In this paper, we describe a recent conceptual breakthrough—based on the functioning of balanced ecosystems— that shows that all complex systems, including our monetary and financial ones, become structurally unstable whenever efficiency is overemphasized at the expense of diversity, interconnectivity and the crucial resilience they provide. The point is not that ecosystems are a useful metaphor for economies. Rather, both economies and ecosystems follow deeper laws that apply to all complex flow systems, including economies and ecosystems. The surprising insight from such a systemic perspective is that sustainable vitality in the financial realm involves diversifying the types of currencies and institutions, by introducing new ones that are designed specifically to increase the availability of money in its prime function as a medium of exchange, rather than for savings or speculation. Additionally, these currencies are expressly designed to link unused resources with unmet needs within a community, region or country.
These currencies are know as complementary because they do not replace the conventional national money, but rather, operate in parallel with it.

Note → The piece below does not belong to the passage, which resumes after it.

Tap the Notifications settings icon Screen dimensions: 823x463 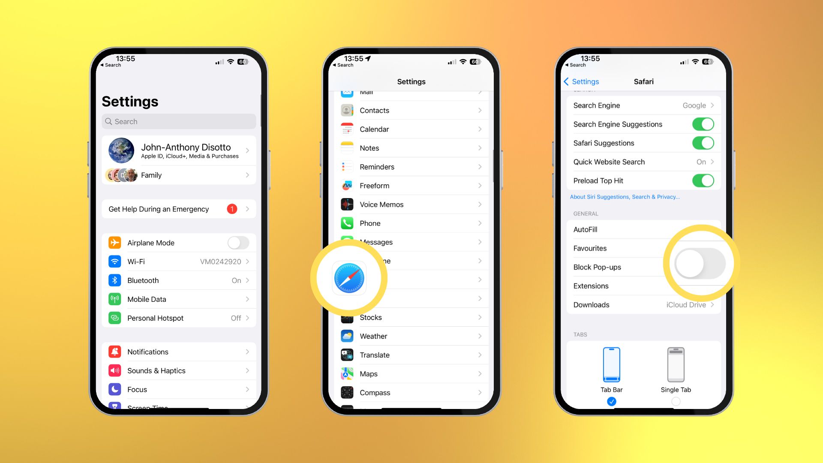(x=115, y=351)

We submit that such a systemic understanding is available, and that a technical solution can now readily be implemented that would ensure that the devastating effects of banking and/or monetary crashes become a phenomenon of the past. The most effective way for governments to support such a strategy of a more diverse and sustainable monetary ecology would be to accept a well-designed, robust complementary currency in partial payment of taxes during a period when banks are not in a position to fully finance the real economy. The choice of such a complementary currency is both a technical issue (robustness and resilience against fraud) and a political one (what type of activities are desirable to support). A good candidate for consideration would be a professionally run business-to-business (B2B) complementary currency based on the model of the WIR system. This currency has been successfully operational for 75 years in Switzerland, now involving a quarter of all the businesses in that country. Peer-reviewed econometric analysis has proven that the WIR acts as a significant counter-cyclical stabilizing factor that explains the proverbial long-standing stability of the Swiss economy." (http://www.lietaer.com/images/Sapiens_text_final.pdf)
More Information
- http://www.worldacademy.org/node/1769: conference/webinar on the topic
- a more focused paper than the Sapiens that will appear in February in the special issue of the Journal of Future Studies about the Financial Crisis.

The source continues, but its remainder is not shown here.